Sunday, November 04, 2007

Adam Smith On A Moral Dilemma

Jason Wong publishes an essay, ‘Of Sympathy, Justice, and Self Interest’ (here), which analyses a modern moral dilemma to test Adam Smith’s views in Moral Sentiments(1759).

The moral dilemma Jason discusses arose from the discovery by two shepherds in Afghanistan of a Seal patrol searching to apprehend or kill Taliban leaders. What should the SEAL’s do?: kill the two civilian shepherds to preclude the Taliban searching for and killing them, or leave them be with the real danger they will report their discovery to the local Taliban who will search for them and attempt to kill them (which they did try subsequently)

UK readers will recollect a similar dilemma faced by the SAS patrol, ‘Bravo Two Zero’ when a child discovered their hideout, a short distance from an Iraqi army patrol in the first Gulf War, and the subsequent events. They decided not to kill the boy and he promptly returned to the Iraqi patrol and pointed where they were hiding. The mission was compromised, several died, survivors were imprisoned to the end of that war (treated extremely badly) and one patrol member escaped capture and walked to Syria.

I found it a well-written paper that raised issues with Adam Smith’s views on the role of justice as the ‘pillar of society’. Jason has read Moral Sentiments carefully and his paper shows evidence of thoughtful analysis.

Jason writes:

In a case such as the real-life example described above, Adam Smith’s Theory of Moral Sentiments leaves much to be desired in reconciling sympathy with self-interest to attain justice.”

Smith claims that the rules of justice are the only rules of morality which are precise and accurate; that those of all the other virtues are loose, vague, and indeterminate In this manner, Smith promises more than he can deliver as justice is not necessarily as precise and accurate as he claims. Basically, Smith overreaches in trying to define justice to fit too many different parts of his theory, and this overuse confuses the reader’s understanding of justice and how to determine just actions."

Here are my comments this morning but readers should read the whole of Jason’s paper because it is too long to post on Lost Legacy:

“Justice in Smith (and the Scottish tradition of moral philosophy) was the essential foundation of a society shepherds (2nd Age of Man)and farming (3rd Age of Man). It was based on the recognition and defence of property (unknown in the first Age of Man (hunting). It is enforced by laws and punishment, whereas the other virtues are unenforceable by punishment (the essence of justice).

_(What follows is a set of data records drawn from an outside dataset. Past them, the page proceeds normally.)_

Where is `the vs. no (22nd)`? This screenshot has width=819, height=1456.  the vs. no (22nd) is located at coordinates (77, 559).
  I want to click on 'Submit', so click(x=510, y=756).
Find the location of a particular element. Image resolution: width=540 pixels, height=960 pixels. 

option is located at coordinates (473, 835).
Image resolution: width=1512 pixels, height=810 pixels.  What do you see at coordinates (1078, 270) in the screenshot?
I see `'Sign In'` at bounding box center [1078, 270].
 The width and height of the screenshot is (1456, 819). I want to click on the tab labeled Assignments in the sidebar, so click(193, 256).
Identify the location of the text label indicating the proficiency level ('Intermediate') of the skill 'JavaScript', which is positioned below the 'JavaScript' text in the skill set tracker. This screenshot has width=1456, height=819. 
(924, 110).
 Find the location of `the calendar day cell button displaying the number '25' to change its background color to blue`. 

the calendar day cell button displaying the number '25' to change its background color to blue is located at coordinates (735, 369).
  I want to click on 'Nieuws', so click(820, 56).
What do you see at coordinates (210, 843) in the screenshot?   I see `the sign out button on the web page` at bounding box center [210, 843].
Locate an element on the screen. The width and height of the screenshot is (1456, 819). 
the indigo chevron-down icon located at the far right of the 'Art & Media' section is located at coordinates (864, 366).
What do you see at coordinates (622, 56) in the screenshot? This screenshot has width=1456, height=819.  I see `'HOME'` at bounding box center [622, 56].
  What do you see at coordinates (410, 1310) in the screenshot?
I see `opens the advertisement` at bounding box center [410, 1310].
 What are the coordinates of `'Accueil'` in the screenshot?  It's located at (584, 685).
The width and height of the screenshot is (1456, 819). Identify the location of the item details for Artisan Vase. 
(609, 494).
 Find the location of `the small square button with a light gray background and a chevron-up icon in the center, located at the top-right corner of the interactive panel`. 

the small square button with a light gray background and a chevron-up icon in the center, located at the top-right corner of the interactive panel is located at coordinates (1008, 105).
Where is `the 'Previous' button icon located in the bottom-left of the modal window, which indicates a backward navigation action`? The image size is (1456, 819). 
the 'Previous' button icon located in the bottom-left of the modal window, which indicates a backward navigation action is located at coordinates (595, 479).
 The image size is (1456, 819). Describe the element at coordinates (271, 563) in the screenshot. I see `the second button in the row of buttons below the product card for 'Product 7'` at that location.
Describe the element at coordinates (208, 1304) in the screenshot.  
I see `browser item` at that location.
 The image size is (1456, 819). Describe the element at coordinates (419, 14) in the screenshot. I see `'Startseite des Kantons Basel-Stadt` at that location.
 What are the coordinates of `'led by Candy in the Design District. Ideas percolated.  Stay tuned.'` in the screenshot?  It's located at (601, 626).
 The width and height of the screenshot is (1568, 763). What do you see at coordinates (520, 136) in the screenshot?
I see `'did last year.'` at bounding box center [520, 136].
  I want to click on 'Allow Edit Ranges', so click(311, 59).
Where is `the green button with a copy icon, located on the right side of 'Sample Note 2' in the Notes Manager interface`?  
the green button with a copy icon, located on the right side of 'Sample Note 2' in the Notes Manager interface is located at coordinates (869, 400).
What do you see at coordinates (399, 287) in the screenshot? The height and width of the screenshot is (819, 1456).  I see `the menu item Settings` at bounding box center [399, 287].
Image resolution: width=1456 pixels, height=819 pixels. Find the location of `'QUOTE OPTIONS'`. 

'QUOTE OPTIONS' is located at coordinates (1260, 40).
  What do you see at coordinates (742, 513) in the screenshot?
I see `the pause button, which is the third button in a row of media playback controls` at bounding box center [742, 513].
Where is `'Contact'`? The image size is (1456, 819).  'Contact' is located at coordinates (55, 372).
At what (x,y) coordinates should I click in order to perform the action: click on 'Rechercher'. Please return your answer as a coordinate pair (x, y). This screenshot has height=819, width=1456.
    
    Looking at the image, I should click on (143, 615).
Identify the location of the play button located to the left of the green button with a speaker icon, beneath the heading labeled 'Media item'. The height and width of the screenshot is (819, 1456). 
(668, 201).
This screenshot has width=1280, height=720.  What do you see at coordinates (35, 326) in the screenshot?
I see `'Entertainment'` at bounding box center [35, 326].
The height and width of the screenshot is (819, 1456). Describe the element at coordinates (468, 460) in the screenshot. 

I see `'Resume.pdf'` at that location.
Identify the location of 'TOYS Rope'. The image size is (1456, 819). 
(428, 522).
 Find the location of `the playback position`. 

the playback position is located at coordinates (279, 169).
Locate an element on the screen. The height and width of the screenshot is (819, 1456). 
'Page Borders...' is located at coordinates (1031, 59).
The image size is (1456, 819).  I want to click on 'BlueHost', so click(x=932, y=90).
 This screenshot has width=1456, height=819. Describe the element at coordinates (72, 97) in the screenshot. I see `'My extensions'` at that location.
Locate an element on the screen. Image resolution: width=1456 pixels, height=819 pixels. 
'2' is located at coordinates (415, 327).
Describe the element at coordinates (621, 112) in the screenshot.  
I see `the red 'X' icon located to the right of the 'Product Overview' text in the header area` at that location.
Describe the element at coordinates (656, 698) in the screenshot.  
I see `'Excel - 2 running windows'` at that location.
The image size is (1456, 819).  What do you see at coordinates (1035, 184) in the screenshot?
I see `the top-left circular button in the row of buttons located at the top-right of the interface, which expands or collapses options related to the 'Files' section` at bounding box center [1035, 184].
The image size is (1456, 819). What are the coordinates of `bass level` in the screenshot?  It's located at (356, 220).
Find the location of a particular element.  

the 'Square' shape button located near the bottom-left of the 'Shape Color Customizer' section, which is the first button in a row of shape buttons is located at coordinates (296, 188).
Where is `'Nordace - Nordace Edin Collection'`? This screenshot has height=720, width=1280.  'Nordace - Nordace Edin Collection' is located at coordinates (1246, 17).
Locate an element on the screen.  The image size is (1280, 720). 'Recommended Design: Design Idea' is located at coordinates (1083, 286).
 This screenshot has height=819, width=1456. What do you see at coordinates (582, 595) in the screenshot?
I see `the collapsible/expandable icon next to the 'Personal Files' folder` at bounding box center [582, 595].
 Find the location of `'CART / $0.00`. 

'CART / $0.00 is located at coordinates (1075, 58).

You appear to see justice as a decision process akin to someone deciding whether to be, say, beneficent, when it is quite different. Hence, Smith's admonition that justice is the pillar upon which society is based.

This does not invalidate your carefully poised and clear views on what the Navy Seals should/might do (there was a similar incident in the first Gulf War when British special forces were discovered by a young boy). Justice in Moral Sentiments and Adam Smith's thinking was about the consequences of actions that breach laws; not about choices.”

Further comments:

Jason judges Moral Sentiments on what I would suggest is a slight confusion on the use of the word justice. For Smith this was the rule of law agreed to be instituted by men by which their conduct would be judged, primarily in respect of property and man’s Natural Rights.

The rules of justice for a particular society could vary, particularly in cases of punishment for breaches. If the breach was proved to whatever standards were the norm, then punishment or chastisement followed. As society developed, laws became more numerous and punishments modified.

A person’s behaviour was not judged by the laws of Justice in the same sense as whether their action was justifiable. Justice, unlike the other virtues, was a negative virtue – they specified what you could not do, such as steal from, murder or harm people, for which punishments were prescribed (trial by combat, whipping, banishment, mutilation, hanging and such like, or their modern equivalents).

The other positive virtues are not enforceable. Breaches are regretted, but not punished by court processes. You could whip or hang someone in Smith’s time for stealing, but not do similar to someone who was benevolent. The distinction is significant and I think Jason goes astray by not taking this into account when assessing Moral Sentiments.

I still recommend those readers not too familiar with Moral Sentiments to read Jason Wong’s paper and then read the book with my comments in mind.